They’re fundamentally based on card sales, and the lender works with your payments provider to access the data at the source. This means they can use the last few months of revenues to predict what’s on the horizon, and advance you cash on that basis.
Because they’re technically an ‘advance’ rather than a ‘loan’, the cost is fixed with a merchant cash advance. In other words, you don’t pay interest on an outstanding amount — but rather, you make repayments towards an agreed finish line. Most importantly, repayments are automatically taken as a percentage of card sales, which means the amount you pay back goes up and down with your daily takings.

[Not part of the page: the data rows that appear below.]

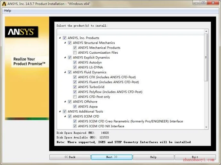Toggle the ANSYS ICEM CFD NX Interface checkbox

pyautogui.click(x=75, y=126)
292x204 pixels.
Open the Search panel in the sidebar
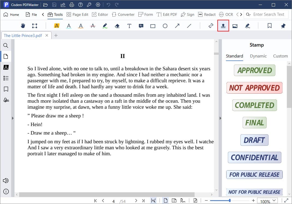coord(6,45)
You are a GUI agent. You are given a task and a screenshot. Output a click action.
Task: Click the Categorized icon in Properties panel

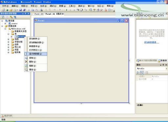(138, 73)
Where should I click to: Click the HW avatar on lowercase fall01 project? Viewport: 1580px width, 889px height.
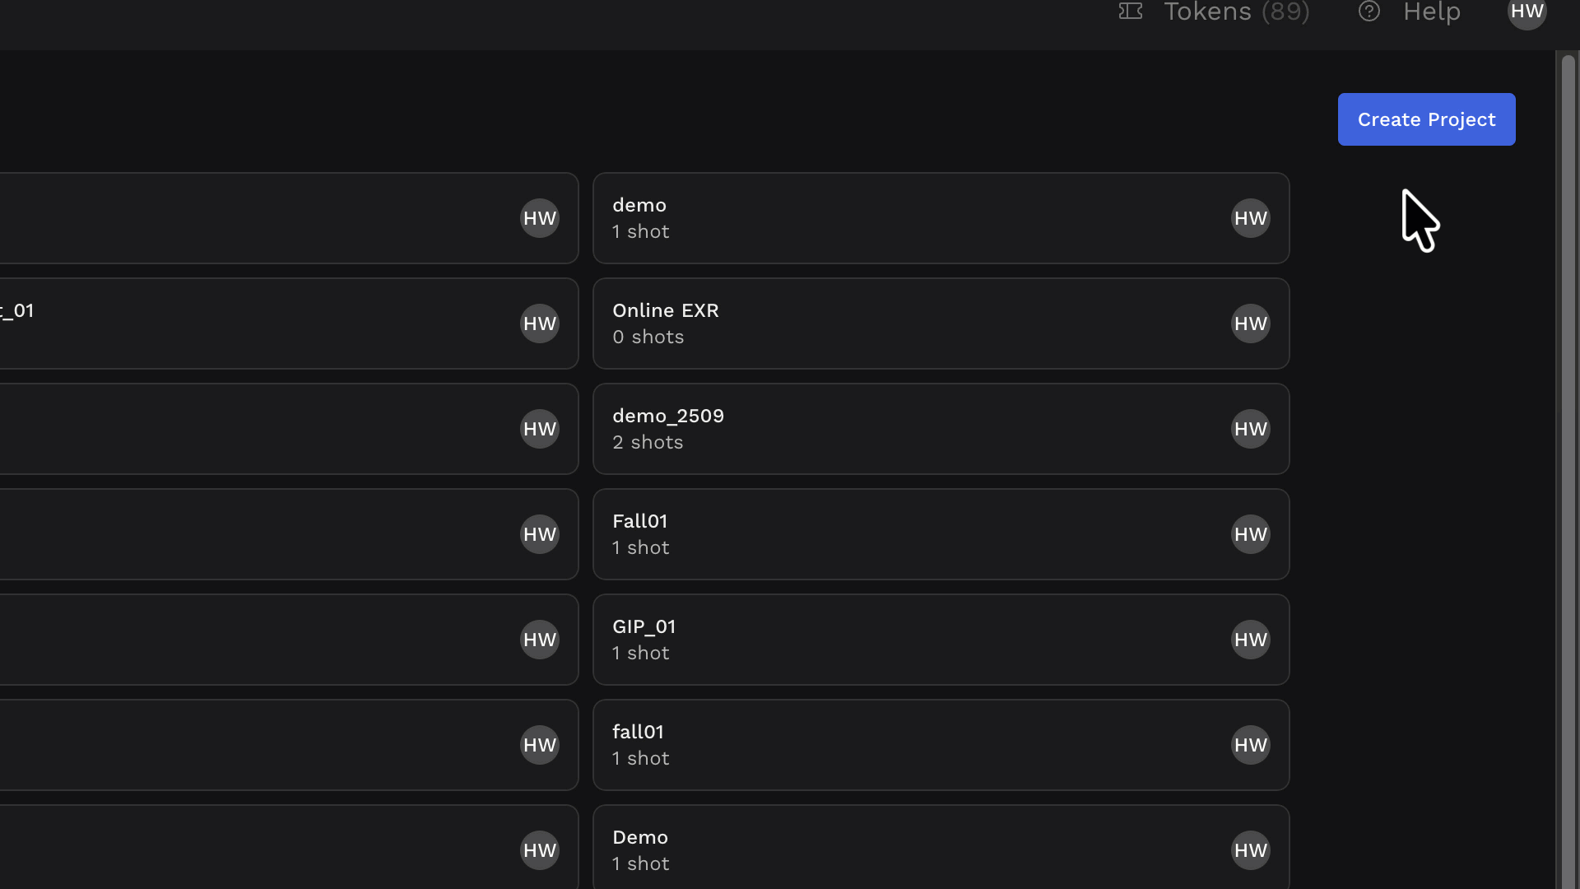click(1250, 745)
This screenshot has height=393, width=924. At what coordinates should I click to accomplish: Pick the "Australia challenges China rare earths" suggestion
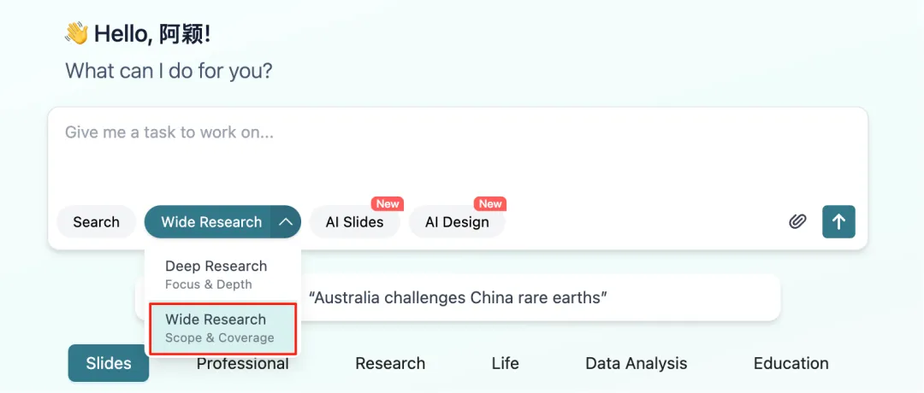pyautogui.click(x=458, y=298)
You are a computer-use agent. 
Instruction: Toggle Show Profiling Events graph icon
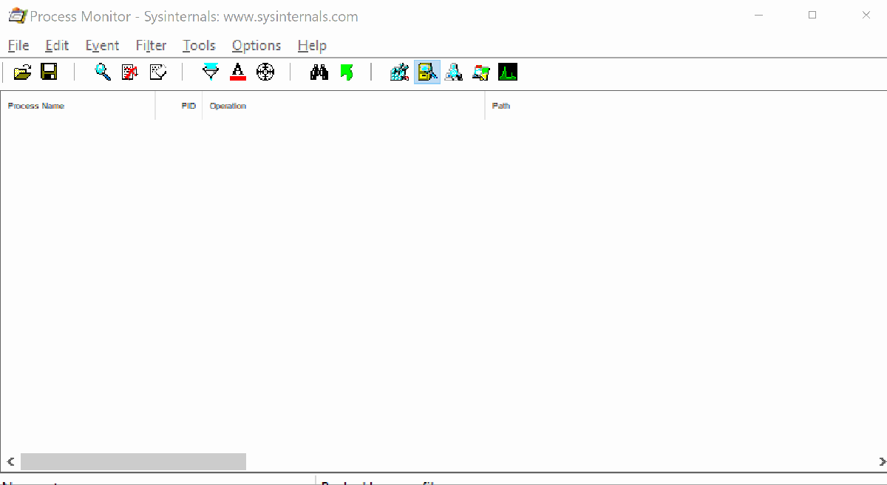pyautogui.click(x=508, y=72)
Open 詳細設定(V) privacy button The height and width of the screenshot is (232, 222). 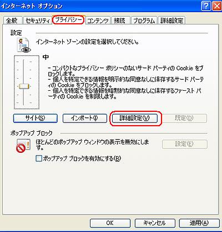tap(135, 118)
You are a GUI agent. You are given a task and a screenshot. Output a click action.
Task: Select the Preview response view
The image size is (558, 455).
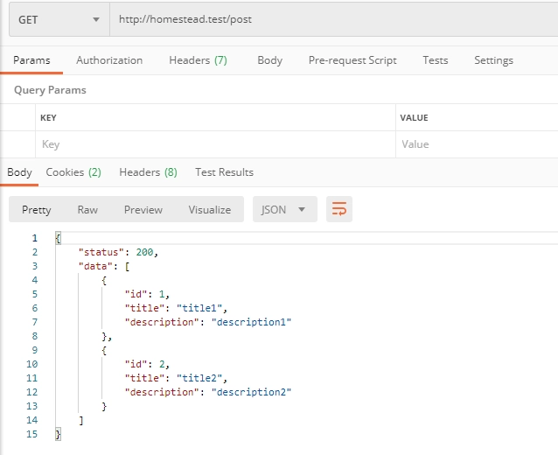[143, 210]
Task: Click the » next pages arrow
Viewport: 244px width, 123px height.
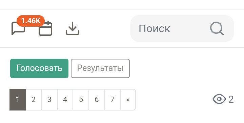Action: click(128, 100)
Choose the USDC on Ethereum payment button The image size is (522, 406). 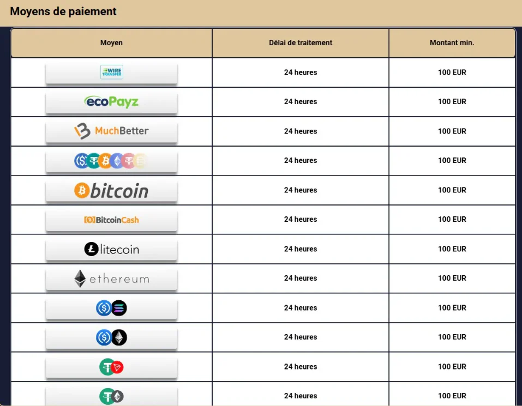click(111, 337)
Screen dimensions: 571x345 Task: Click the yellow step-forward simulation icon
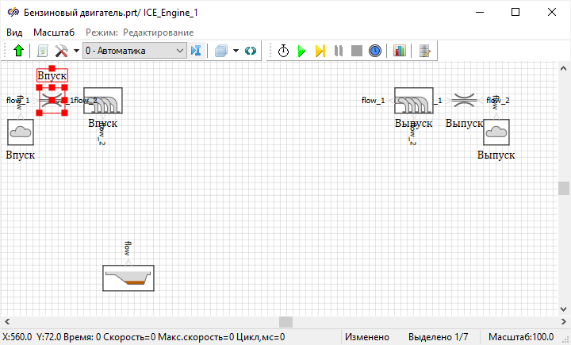click(320, 51)
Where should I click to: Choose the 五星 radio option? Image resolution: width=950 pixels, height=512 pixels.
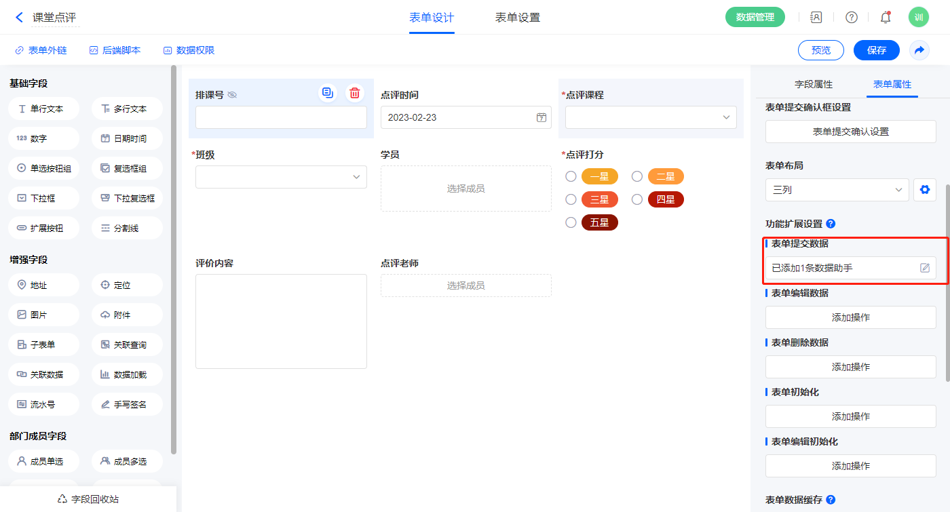(x=571, y=222)
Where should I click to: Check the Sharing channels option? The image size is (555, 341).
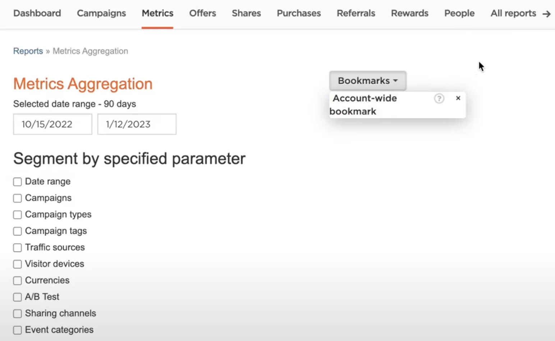point(17,314)
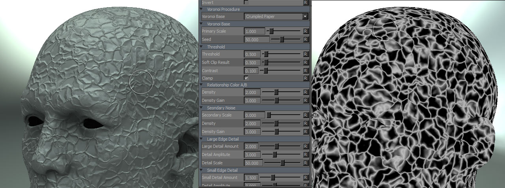Reset Secondary Scale using its R icon

click(305, 115)
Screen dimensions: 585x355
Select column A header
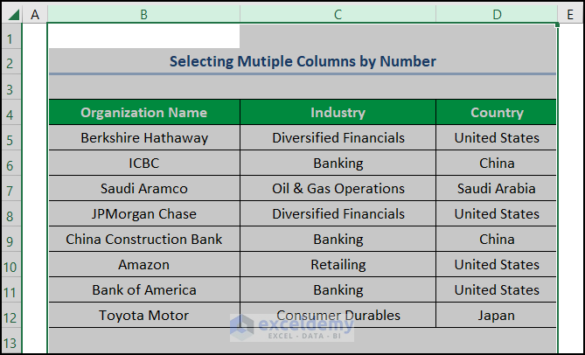[35, 14]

This flexibility makes merchant cash advances an appealing option for any business that makes most of its revenue from card sales — but also means they tend to be fairly expensive.
These are just a few of the options available in the alternative business finance market. Whether you’re looking for something short-term to get you through a cashflow lull, or some long-term funding to fuel the growth of your business, the alternative finance market has a lot to offer businesses in a wide variety of situations.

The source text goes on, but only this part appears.